The autonomous vehicle industry has reached an inflection point. Two companies — Waymo and Tesla — are pursuing radically different strategies to put self-driving cars on public roads at scale. But while most coverage focuses on the software and sensor debates, a less visible battle is playing out beneath the surface: the fight to build the physical infrastructure that autonomous fleets require to operate.
Depots, charging stations, maintenance bays, remote operations centers — these are the “real estate” of autonomy. Waymo’s depot-heavy expansion contrasts with Tesla’s in-house fleet scaling (now transitioning from existing Superchargers and Service Centers to purpose-built “Mothership” hubs as the Cybercab enters production). Both paths create real infrastructure demands. This article examines both through a data-driven, infrastructure-first lens, drawing on Obi’s pricing data, Waymo’s public filings, academic literature, and industry reporting.
Section 01
Fleet Scale & Deployment: A Reality Check
The gap between Waymo and Tesla in terms of actual fleet deployment is significant. Waymo currently operates approximately 2,500–3,000 autonomous vehicles across multiple U.S. cities (sources vary), completing an estimated 400,000–450,000 weekly paid rides as of late 2025/early 2026 data, and is on track for over 1 million weekly rides by end of 2026.[1] These are fully driverless trips — no safety driver behind the wheel — running 24 hours a day in complex urban environments including San Francisco, Phoenix, Los Angeles, Austin, and Atlanta.
Tesla, by comparison, launched its supervised robotaxi service (with safety monitors) in Austin in June 2025 and expanded to the San Francisco Bay Area shortly after.[2] As of March 2026, community trackers show approximately 400 active Tesla robotaxis — roughly 355 in the Bay Area and 45 in Austin[14] — though Tesla’s own CPUC filings indicate 1,655 vehicles registered for supervised operation in California alone, suggesting substantial capacity that hasn’t yet been activated.[15] The gap between registered and active vehicles is a recurring point of debate. The current active fleet primarily consists of company-owned modified Model Ys, with unsupervised operation still limited to a handful of vehicles in Austin (as few as 4–8 active unsupervised units as of mid-March 2026).[16] Meanwhile, over 25–30 Cybercab test units have been spotted at Giga Texas, with the first production unit rolling off the line in February 2026 and mass production targeting April 2026.[17]
Fleet Deployment Comparison: Waymo vs. Tesla
Active vehicles in service, early 2026
Sources: Waymo public statements; Basenor Robotaxi Tracker (Mar 2026); Tesla CPUC filings; Teslarati/drone footage
Waymo: ~2,500–3,000 vehicles, 400K–450K rides/week, fully driverless. Tesla: ~400 active (1,655 registered in CA), supervised, with Cybercab mass production launching April 2026. Waymo’s fleet is 6–7x larger — and fully autonomous, driving fundamentally different infrastructure requirements.
________________________________________
» Tasks to perform
- a) Please reproduce the part of the autonomous vehicle article that begins at the words "The autonomous vehicle" and stops after "require to operate.".
- b) Write the next part of the autonomous vehicle article, picking up after its final sentence.

» Information shown
________________________________________
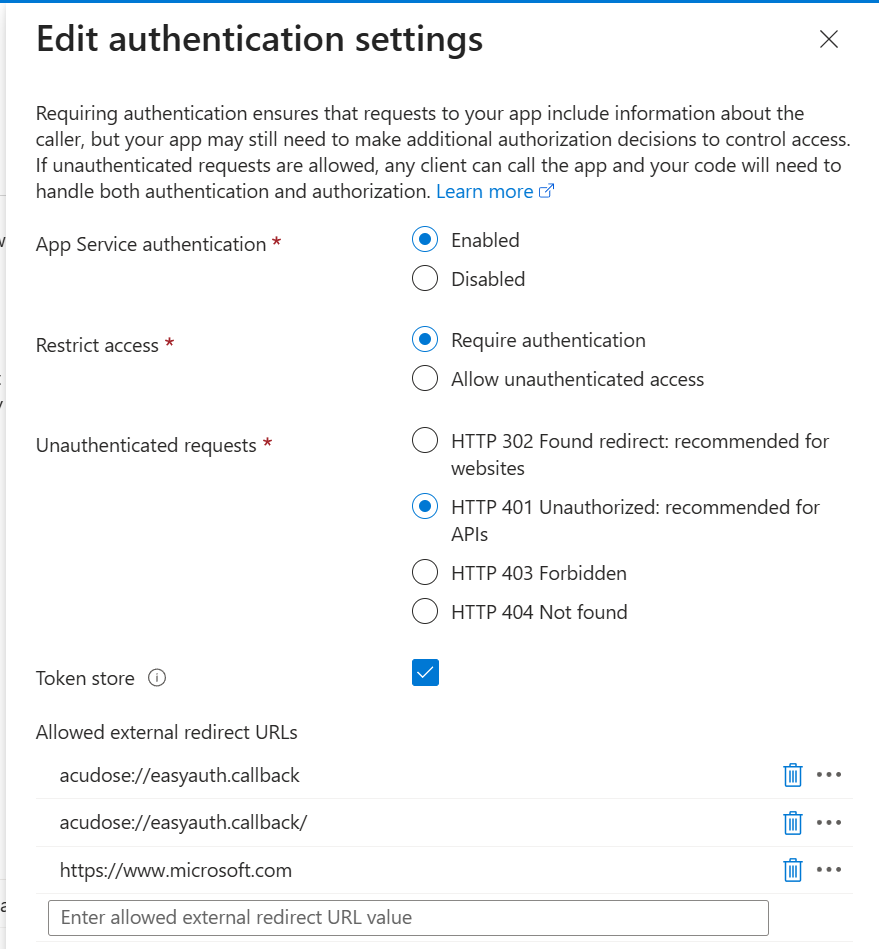This screenshot has width=879, height=949.
Task: Select Disabled for App Service authentication
Action: [425, 278]
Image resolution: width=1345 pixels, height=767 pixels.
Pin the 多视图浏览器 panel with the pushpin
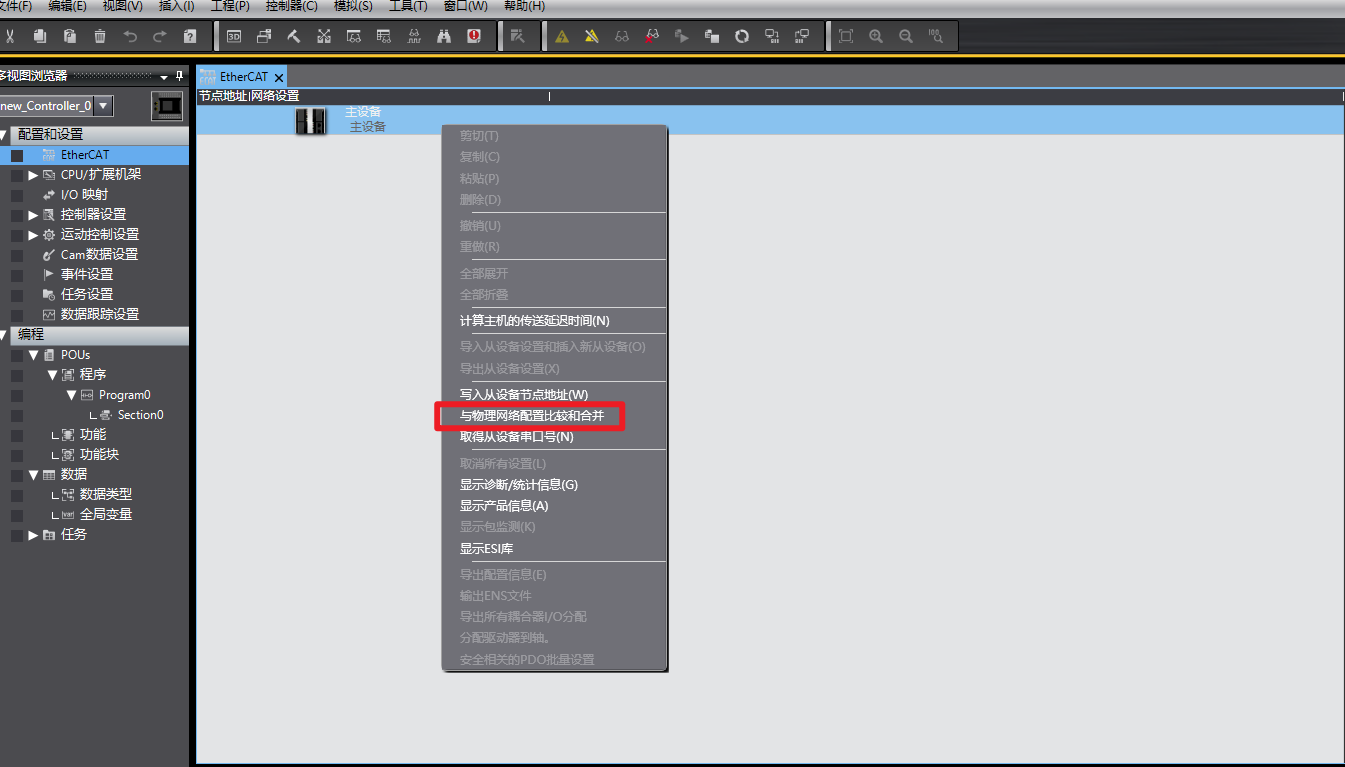pos(180,76)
________________________________________
» Results of the exercise
- a)
The autonomous vehicle industry has reached an inflection point. Two companies — Waymo and Tesla — are pursuing radically different strategies to put self-driving cars on public roads at scale. But while most coverage focuses on the software and sensor debates, a less visible battle is playing out beneath the surface: the fight to build the physical infrastructure that autonomous fleets require to operate.

- b)
Where Each Company Operates
Waymo
San Francisco, Phoenix/Tempe, Los Angeles, Austin, Atlanta — with Miami, Washington D.C., and additional cities in the pipeline.[4]
Fully driverless (SAE Level 4) in all operating cities. 24/7 service availability.
Tesla
Austin and San Francisco Bay Area as of early 2026, with Elon Musk’s stated target to expand to 25–50% of the U.S. by end of 2026, pending regulatory approvals for unsupervised operation.[3]
Safety monitors present in nearly all vehicles. FSD (Supervised) designation — limited unsupervised trials in Austin; full autonomous approval not yet granted in most markets.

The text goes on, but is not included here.